È così difficile accettare un complimento, dire semplicemente grazie e poi continuare con nonchalance a fare ciò che si stava facendo? Perché tutto deve diventare un affare di stato?
Riflettendo a voce alta mi piacerebbe che fossimo caute ma non prevenute.

Che riuscissimo a osservare, comprendere e separare il bene dal male. Il buono dal cattivo. La spontaneità dalla menzogna. Ma allo stesso tempo includessimo la possibilità che chi si trova di fronte sia spiazzato e impaurito quanto noi, aggredito e non aggressore.
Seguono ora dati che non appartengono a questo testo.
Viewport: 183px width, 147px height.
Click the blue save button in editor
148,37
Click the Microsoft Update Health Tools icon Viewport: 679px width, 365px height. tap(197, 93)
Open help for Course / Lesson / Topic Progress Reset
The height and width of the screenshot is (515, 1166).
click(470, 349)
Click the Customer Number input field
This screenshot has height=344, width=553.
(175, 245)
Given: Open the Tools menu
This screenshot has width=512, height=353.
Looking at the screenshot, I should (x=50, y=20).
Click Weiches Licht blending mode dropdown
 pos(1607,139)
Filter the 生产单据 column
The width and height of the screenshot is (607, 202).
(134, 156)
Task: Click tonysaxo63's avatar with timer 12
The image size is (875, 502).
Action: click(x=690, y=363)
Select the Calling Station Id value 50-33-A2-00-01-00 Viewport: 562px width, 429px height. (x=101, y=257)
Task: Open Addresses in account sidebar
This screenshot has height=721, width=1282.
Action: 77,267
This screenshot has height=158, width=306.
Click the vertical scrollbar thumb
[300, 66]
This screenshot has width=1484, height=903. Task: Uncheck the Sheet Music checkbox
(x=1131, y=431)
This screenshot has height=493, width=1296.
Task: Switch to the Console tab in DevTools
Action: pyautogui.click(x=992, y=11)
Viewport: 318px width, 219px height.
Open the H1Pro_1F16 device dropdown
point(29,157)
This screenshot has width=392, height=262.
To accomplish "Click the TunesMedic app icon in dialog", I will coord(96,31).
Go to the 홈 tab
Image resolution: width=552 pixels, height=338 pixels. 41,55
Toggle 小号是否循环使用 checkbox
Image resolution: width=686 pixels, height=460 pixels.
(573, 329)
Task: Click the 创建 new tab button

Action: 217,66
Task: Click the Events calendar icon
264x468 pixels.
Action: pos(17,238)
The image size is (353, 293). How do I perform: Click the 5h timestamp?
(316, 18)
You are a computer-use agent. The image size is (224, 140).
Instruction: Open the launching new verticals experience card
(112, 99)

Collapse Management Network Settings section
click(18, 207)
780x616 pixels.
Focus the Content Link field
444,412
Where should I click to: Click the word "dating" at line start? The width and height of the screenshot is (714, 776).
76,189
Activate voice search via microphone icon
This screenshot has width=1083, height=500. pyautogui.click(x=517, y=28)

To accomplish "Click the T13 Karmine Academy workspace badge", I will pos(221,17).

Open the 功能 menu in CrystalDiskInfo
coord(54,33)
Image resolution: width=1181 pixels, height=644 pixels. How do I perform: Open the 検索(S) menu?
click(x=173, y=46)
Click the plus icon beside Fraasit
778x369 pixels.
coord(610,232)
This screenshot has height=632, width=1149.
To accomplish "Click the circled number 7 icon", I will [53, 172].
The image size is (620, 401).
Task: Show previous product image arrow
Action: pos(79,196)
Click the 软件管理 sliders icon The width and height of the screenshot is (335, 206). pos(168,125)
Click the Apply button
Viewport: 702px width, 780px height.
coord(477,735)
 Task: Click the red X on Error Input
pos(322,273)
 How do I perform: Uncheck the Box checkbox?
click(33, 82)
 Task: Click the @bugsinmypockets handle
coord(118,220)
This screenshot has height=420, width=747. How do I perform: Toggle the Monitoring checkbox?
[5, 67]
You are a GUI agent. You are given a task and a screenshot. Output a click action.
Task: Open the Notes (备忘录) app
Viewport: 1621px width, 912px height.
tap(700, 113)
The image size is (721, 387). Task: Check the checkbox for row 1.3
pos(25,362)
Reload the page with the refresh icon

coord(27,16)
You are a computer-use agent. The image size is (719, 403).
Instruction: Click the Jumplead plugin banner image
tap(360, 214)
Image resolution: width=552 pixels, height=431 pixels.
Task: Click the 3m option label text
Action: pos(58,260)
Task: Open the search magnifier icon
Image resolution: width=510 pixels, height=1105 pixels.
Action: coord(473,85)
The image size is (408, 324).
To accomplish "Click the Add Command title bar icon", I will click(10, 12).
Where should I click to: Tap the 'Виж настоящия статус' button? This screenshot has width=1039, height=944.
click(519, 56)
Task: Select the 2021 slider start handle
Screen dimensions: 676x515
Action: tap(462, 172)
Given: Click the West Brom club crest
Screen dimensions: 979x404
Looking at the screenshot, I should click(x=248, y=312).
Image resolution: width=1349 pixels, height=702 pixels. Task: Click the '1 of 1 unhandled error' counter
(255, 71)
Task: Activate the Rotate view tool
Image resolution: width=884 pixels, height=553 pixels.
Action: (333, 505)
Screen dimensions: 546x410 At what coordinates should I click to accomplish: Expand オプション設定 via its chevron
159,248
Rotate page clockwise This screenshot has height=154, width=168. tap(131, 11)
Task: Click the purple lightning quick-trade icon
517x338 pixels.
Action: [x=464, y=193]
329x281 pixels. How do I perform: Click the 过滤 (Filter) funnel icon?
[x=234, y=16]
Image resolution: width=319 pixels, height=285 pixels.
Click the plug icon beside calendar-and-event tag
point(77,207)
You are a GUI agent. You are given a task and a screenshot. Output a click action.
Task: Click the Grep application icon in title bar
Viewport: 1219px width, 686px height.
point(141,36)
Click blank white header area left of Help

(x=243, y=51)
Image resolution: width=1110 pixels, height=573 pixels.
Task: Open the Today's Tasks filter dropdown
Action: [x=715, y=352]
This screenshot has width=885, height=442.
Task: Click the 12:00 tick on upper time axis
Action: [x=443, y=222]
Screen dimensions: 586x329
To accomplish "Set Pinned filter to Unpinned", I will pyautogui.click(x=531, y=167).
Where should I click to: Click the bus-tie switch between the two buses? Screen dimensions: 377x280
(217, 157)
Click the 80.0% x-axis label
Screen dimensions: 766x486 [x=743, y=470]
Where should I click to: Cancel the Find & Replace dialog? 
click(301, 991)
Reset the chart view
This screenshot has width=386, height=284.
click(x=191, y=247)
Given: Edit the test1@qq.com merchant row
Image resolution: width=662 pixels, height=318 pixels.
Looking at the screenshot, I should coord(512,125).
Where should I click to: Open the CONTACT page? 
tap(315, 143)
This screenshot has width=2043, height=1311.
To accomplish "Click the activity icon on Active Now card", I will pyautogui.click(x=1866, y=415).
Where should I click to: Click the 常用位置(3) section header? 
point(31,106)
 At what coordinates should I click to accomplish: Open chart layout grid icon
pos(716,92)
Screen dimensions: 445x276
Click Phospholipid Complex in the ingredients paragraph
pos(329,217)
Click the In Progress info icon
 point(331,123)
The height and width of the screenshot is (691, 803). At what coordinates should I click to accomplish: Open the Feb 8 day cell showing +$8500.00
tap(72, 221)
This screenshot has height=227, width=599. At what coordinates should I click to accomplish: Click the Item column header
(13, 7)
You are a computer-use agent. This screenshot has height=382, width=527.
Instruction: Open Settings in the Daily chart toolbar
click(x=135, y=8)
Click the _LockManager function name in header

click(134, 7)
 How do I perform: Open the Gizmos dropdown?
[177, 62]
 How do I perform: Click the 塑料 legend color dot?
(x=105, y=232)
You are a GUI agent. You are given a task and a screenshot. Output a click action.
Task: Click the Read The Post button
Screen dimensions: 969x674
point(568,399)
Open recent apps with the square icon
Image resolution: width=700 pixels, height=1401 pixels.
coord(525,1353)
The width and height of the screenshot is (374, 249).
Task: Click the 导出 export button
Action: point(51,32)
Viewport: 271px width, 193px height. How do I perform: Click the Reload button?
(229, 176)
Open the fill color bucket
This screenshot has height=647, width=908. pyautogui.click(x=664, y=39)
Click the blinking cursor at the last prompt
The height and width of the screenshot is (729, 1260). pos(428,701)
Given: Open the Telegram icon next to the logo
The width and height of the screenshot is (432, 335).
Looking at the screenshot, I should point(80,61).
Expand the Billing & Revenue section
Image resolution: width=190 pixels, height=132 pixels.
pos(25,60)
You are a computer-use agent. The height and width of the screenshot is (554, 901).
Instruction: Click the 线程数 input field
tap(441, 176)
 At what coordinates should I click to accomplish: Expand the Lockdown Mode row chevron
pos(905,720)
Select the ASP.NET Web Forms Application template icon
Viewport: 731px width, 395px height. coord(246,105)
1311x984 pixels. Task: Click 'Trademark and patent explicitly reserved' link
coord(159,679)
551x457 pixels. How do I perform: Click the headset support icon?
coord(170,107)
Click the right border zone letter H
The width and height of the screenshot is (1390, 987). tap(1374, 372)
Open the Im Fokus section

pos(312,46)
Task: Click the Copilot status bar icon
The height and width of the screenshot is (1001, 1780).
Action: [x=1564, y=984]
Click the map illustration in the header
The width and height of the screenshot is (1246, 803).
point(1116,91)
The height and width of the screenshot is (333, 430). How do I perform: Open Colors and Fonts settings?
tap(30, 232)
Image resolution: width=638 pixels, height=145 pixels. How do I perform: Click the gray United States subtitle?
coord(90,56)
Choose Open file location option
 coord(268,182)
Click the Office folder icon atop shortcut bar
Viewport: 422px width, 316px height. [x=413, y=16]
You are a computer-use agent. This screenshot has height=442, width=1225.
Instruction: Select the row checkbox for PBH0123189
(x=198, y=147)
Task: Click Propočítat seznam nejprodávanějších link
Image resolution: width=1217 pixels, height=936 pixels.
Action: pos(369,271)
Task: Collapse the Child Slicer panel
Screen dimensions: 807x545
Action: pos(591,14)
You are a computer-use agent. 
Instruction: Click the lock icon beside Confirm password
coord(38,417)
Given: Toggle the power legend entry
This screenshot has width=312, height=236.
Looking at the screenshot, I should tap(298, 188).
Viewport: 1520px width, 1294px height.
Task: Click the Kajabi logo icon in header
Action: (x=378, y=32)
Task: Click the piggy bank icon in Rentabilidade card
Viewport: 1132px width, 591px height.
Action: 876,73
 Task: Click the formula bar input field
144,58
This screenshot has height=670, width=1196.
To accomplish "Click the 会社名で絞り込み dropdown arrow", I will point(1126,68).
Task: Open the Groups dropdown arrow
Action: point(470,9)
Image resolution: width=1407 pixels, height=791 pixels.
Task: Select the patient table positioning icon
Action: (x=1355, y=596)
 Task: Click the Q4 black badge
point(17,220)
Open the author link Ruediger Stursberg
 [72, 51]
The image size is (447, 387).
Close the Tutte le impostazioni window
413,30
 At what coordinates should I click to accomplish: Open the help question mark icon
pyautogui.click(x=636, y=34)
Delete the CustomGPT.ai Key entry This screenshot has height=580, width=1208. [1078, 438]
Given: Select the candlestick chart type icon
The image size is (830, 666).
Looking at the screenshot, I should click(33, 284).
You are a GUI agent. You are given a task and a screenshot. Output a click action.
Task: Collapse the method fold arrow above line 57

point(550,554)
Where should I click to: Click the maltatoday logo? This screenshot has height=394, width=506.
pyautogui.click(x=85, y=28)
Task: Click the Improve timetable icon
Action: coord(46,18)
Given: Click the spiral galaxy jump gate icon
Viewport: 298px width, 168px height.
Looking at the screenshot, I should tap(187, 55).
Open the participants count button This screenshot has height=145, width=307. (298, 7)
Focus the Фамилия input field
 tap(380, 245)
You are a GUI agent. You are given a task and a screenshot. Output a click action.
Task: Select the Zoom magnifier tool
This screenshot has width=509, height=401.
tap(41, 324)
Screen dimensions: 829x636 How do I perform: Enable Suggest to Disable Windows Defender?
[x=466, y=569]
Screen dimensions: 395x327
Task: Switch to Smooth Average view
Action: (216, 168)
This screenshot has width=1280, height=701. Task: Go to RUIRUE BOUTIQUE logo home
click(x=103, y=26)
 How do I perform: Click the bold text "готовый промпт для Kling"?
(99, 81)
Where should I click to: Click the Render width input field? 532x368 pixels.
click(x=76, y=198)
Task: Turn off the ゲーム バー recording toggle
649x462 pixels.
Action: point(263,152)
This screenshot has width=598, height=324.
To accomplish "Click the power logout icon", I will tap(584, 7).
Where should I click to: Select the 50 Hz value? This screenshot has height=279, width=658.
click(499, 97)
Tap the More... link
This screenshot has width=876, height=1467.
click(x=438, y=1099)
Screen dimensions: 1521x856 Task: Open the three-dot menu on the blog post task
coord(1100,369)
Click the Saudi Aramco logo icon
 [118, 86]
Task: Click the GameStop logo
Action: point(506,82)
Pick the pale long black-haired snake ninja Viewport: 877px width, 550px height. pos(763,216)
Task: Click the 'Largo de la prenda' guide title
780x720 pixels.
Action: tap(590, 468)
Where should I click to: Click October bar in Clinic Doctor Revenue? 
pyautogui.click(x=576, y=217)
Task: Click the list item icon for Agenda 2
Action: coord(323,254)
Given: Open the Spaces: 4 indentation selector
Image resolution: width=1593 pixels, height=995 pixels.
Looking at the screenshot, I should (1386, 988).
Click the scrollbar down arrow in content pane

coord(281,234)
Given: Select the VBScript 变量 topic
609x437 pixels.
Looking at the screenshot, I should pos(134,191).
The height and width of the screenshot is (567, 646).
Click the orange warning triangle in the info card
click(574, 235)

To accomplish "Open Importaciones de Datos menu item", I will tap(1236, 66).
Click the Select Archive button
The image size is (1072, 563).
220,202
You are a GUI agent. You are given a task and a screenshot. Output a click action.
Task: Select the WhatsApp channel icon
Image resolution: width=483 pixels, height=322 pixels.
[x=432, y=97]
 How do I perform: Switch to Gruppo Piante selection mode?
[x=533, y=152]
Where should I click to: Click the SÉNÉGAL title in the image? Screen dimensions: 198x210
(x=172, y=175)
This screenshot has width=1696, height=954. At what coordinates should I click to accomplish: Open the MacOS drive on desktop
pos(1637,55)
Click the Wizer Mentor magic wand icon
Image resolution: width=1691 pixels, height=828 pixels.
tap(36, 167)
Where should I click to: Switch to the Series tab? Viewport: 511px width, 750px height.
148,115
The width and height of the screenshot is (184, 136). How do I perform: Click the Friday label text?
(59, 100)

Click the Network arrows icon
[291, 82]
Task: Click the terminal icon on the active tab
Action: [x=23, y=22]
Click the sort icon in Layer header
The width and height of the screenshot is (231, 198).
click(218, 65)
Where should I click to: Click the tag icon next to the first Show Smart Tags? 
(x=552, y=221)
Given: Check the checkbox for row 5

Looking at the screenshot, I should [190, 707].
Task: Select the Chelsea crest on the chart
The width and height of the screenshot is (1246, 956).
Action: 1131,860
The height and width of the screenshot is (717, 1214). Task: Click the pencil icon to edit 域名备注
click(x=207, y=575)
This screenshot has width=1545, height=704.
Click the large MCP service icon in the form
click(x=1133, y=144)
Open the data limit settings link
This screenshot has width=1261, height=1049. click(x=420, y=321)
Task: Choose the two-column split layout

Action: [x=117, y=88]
Mi piacerebbe che imparassimo a fare attenzione, ma non perdessimo la bellezza di un sorriso lusingato.

Forse aveva ragione Freud. Siamo un enigma.

Ma anche per noi gli uomini lo sono a volte.

Non ci resta che parlarci, domandare e ascoltarci.

Per lo meno proviamoci.



Buona settimana

virginia

1 commento:

Francesca ha detto...

molto interessante... e hai ragione, sarebbe brutto perdere uno sguardo, la foto che hai messo dice tutto!